In tv non c'è solo lo splatter dell'antimafia o la setta Casaleggio
Occhi guizzanti, espressione intelligente oltre che furba, astuta, clever, eppoi proprietà di lingua e di toni nel conflitto, nell’ironia, in qualche sorvegliato sarcasmo. Ho seguito su Otto e mezzo, ospite una Lilli Gruber in forma spettacolare, Francesco Giavazzi e Stefano Fassina che discutevano di economia, stato, mercato, lavoro, crisi, Marchionne, Fiat e politica. Ottimo spettacolo quaranta minuti anche parecchio divertenti intorno a fatti e idee.
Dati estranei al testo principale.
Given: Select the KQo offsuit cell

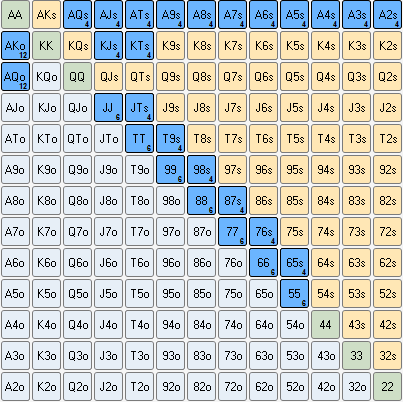Looking at the screenshot, I should [46, 77].
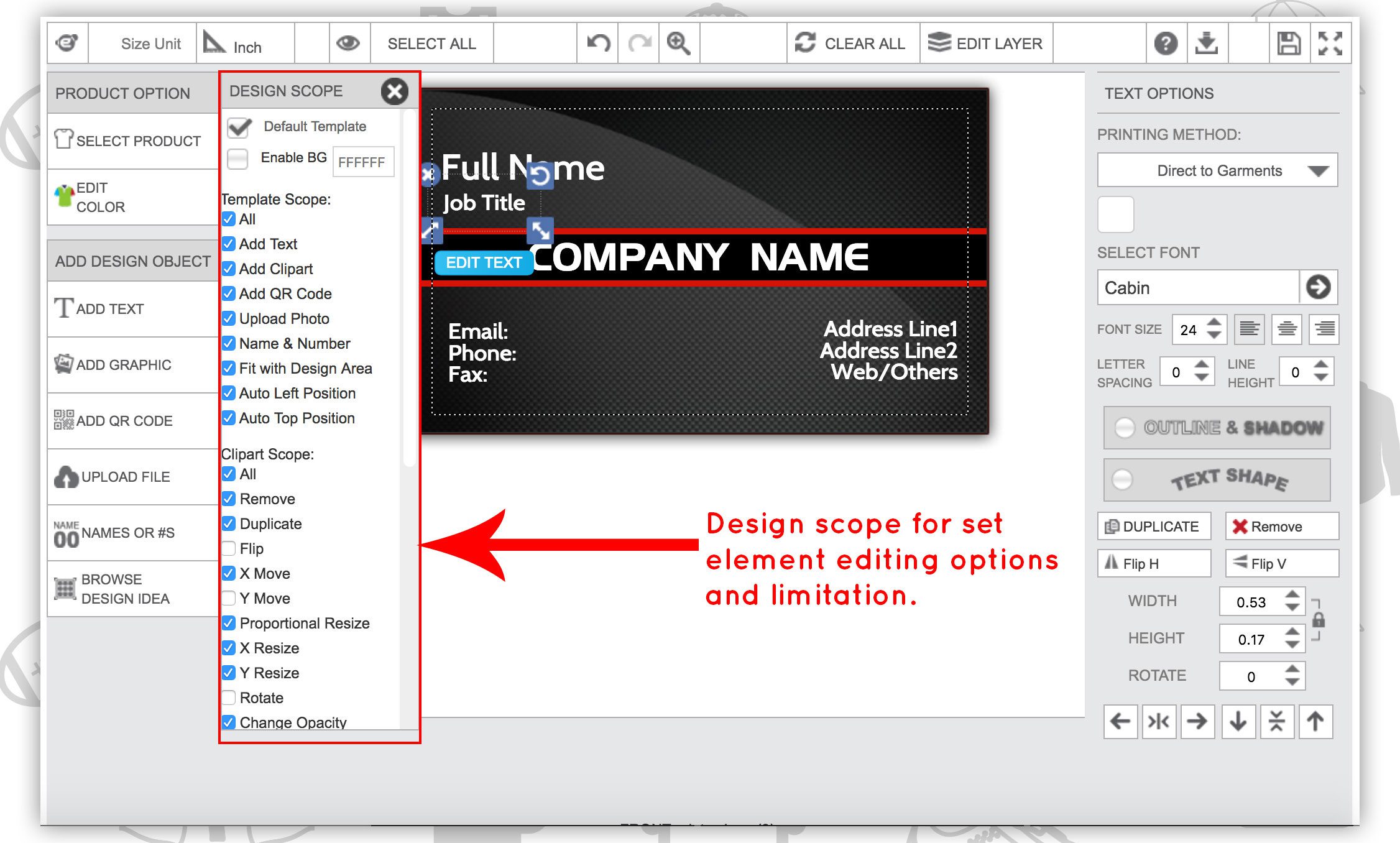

Occhi guizzanti, espressione intelligente oltre che furba, astuta, clever, eppoi proprietà di lingua e di toni nel conflitto, nell’ironia, in qualche sorvegliato sarcasmo. Ho seguito su Otto e mezzo, ospite una Lilli Gruber in forma spettacolare, Francesco Giavazzi e Stefano Fassina che discutevano di economia, stato, mercato, lavoro, crisi, Marchionne, Fiat e politica. Ottimo spettacolo quaranta minuti anche parecchio divertenti intorno a fatti e idee, altro che il Grand Guignol narcisista e splatter sul filo di quell’impostura demenziale che è la trattativa stato-mafia o il destino della setta del Pataca o Patacca, insomma Beppe Grillo in Casaleggio, roba da palcoscenico di un manicomio. La cura Monti, quella della famosa sobrietà e della robotica-retorica, attento a quello che dici perché ha un valore e “i mercati ti guardano”, sembra aver funzionato anche con i liberisti di sinistra (ma Giavazzi non ne aveva bisogno) e con i socialdemocratici.
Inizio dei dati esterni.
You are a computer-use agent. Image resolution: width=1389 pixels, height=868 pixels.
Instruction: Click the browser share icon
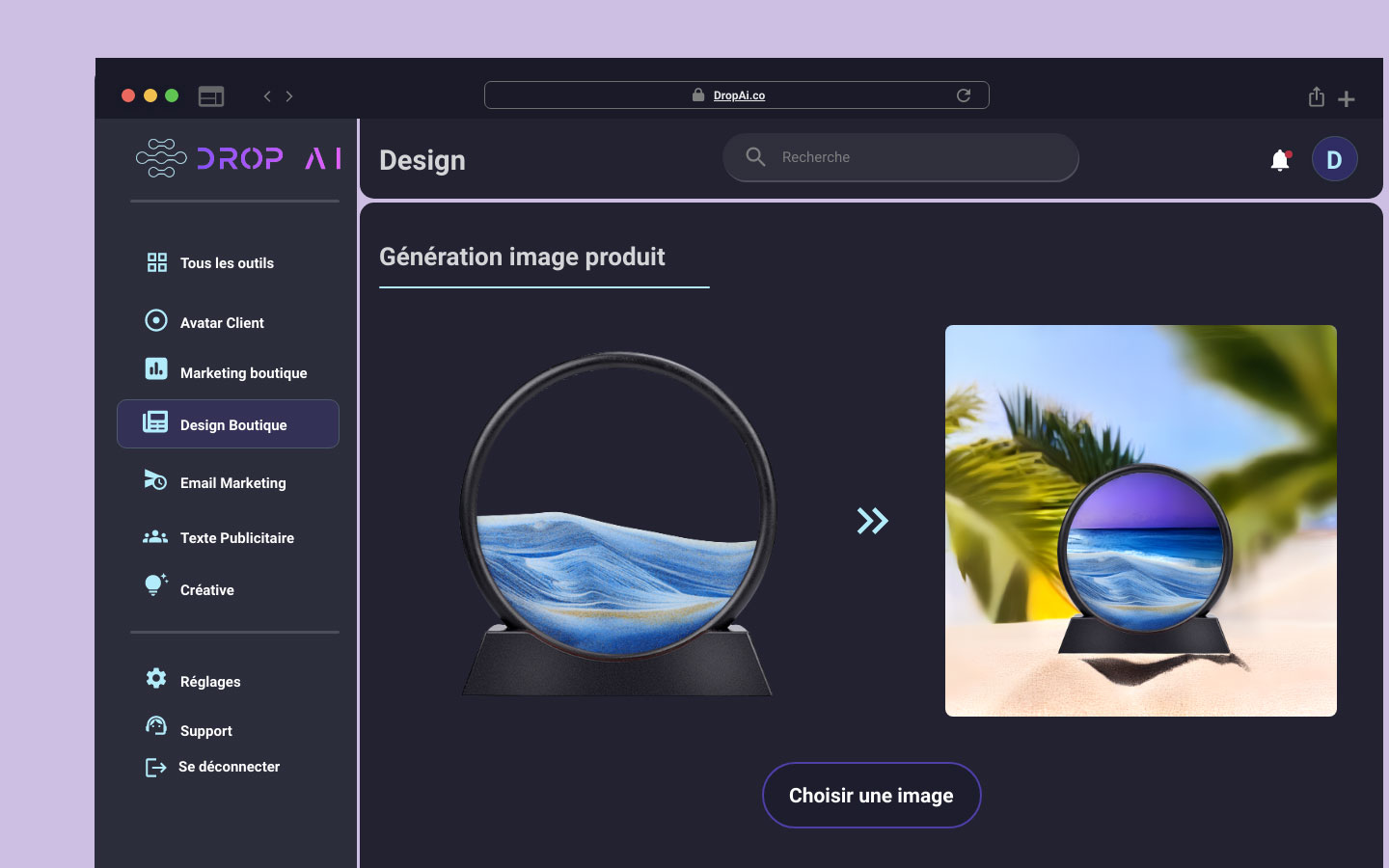[x=1316, y=96]
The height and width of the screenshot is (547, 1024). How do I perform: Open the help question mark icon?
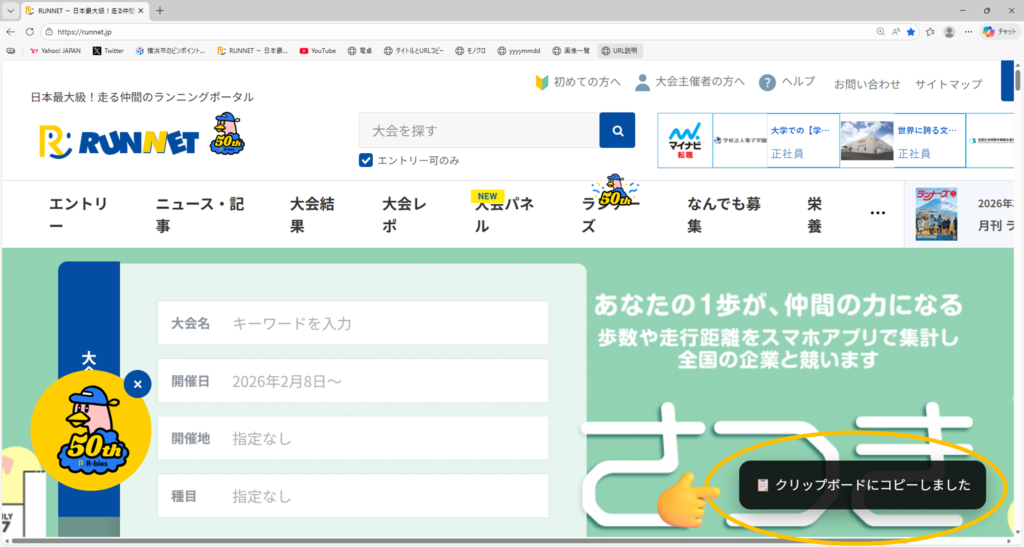[767, 83]
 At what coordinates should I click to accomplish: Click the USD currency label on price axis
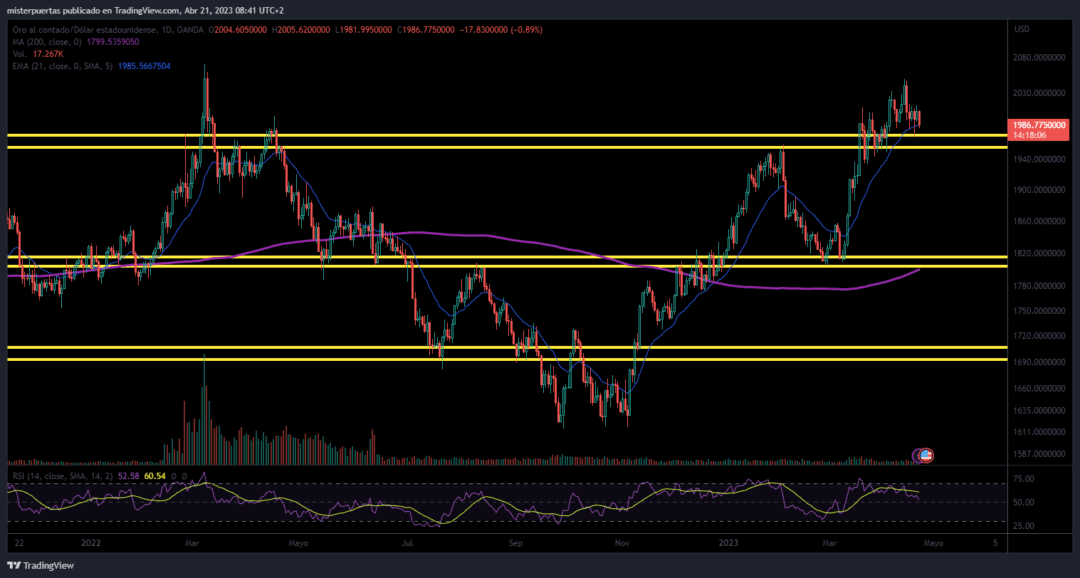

Giavazzi è un economista bocconiano che ha passato i sessanta, esperienza italiana ed europea in banche assicurazioni, governi, eurocrazie; e allure accademica internazionale, ideologo supremo del Corriere in materia di mercati e riforme, cattedra condivisa con Mario Monti, scuola liberale anglosassone diversa dall’economia sociale di mercato all’europea cara al premier (per Giavazzi ridimensionare corporazioni e stato è una cosa di sinistra). Fassina, bocconiano in origine pure lui, ha quasi vent’anni di meno, si è formato come politico nel Partito democratico, ha acquisito una esperienza e una competenza di economista in parte nei governi dell’Ulivo, con Vincenzo Visco, in parte al Fondo monetario internazionale (per lui lo stato deve fare la sua parte e sostenere scelte selettive di politica industriale). I due si sono scontrati su tutto, dalla spesa pubblica alla Fiat di Marchionne, a me sembra che avesse ragione Giavazzi, perché l’economia la fa il settore privato e non il Gosplan, ma non è questo che importa. Importa lo stile, in questo caso non esornativo, un fatto di sostanza.
Otto e mezzo sembrava una di quelle eccellenti trasmissioni dei broadcaster americani, con tecnici, politici e giornalisti che fanno quel che devono per farsi intendere, parlando a un pubblico ampio che è messo in condizioni di partecipare al gioco dell’informazione in una società democratica. Non semplificavano in modo osceno, evitavano l’esoterismo e il blablabla del sussiego, e veniva fuori che anche nell’Italia sfilacciata di oggi esiste una classe dirigente, c’è un nutrimento di cultura e di linguaggio che passa tra le generazioni, motiva consenso e dissenso sociale e politico, insomma un sistema che almeno virtualmente può funzionare.
Fassina potrà ben perdere le sue battaglie bersaniane, neolaburiste, anche perché c’è quella volpe di Matteo Renzi che cinge d’assedio il pollaio e il suo leader maximo ha la stoffa di un valente amministratore più che di un numero uno in politica, ma questo non toglie nulla al suo valore, ai suoi modi civili ma non corrivi, al fraseggio vagamente ciociaro, umile-appenninico ma orgogliosamente indipendente, con il quale accompagna gli argomenti tosti e critici di un sostenitore del primato della politica di sinistra, socialista e nazionale, sulle pretese dei mercati globalizzati. Può perdere una battaglia ma non la faccia. Quella ce l’ha, ciuffo compreso. Alla destra liberale mancano tipi così, tipi che sanno le cose e sanno esporre gli argomenti, tipi da latinorum: rem tene, verba sequentur.